Jordan Joins IACVB as Chief Exec

Karen S. Jordan will be one of a handful of women to head a national association after she joins the International Association of Convention & Visitor Bureaus (IACVB) as president and CEO in September. Although Jordan shuns the label of female pioneer in the executive ranks of travel industry associations, she was, she notes, the first woman "to come up through the ranks of a major CVB." That was in Dallas, where she rose from sales manager to president and CEO in just ten years.

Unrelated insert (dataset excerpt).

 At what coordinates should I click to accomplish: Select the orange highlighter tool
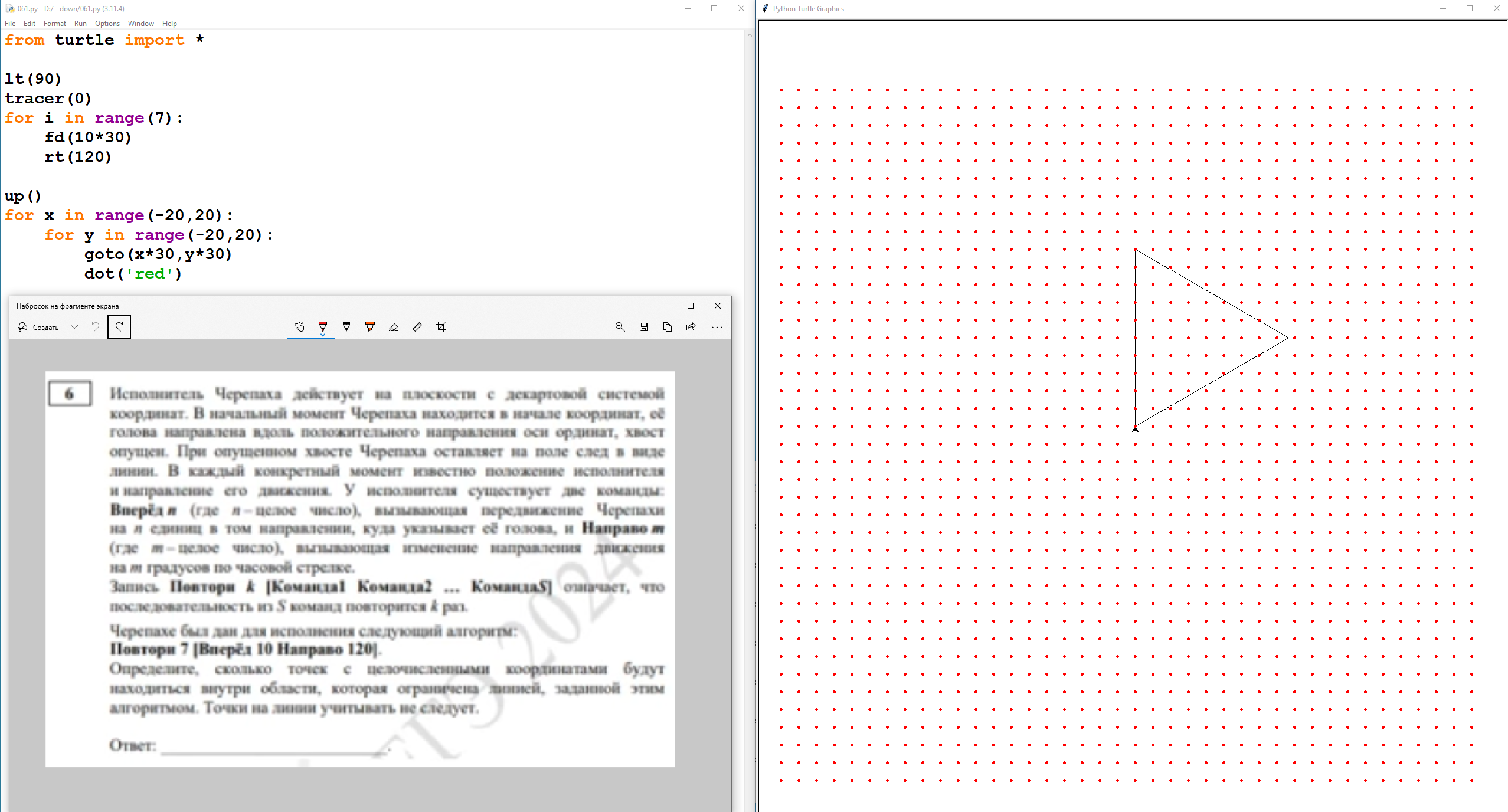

Currently executive director of the Austin (TX) Convention & Visitors Bureau, Jordan, 45, is signing a three-year contract with the IACVB. A selection committee chose her from 166 applicants. She will head up the 410-member association late this summer. Strong interpersonal skills helped her case, says George Kirkland, president of the Los Angeles Convention & Visitors Bureau. She will direct a staff of 17 people in Washington, DC.

Jordan's immediate goal is to increase IACVB's value to its members through education programs and services such as CINET (a database of meetings histories and future bookings). CVBs, she also says, "are brokers between the customer meeting planners and hotels and other suppliers" and should work closely with such organizations as Meeting Professionals International, the Professional Convention Management Association, and the American Hotel & Motel Association.

"The main thing that meeting planners want from CVBs is to have them know as much as possible" about the meetings they hold. IACVB made an ill-fated move in 1994 with its Central Convention Housing Reservation Service (CHRS) that offered uniform hotel booking procedures around the country for meeting planners. IACVB soon dropped the program due to lack of interest and it was taken over by Anasazi, Inc., a Phoenix-based reservations company. "So many things went wrong," adds Jordan, herself a former hotel executive (with Loews Hotels). "I can't imagine it would be something I would pursue."

Jordan believes that tourism is important to the future of meetings. "The tourism side affects the convention side. A tourism product is a natural draw."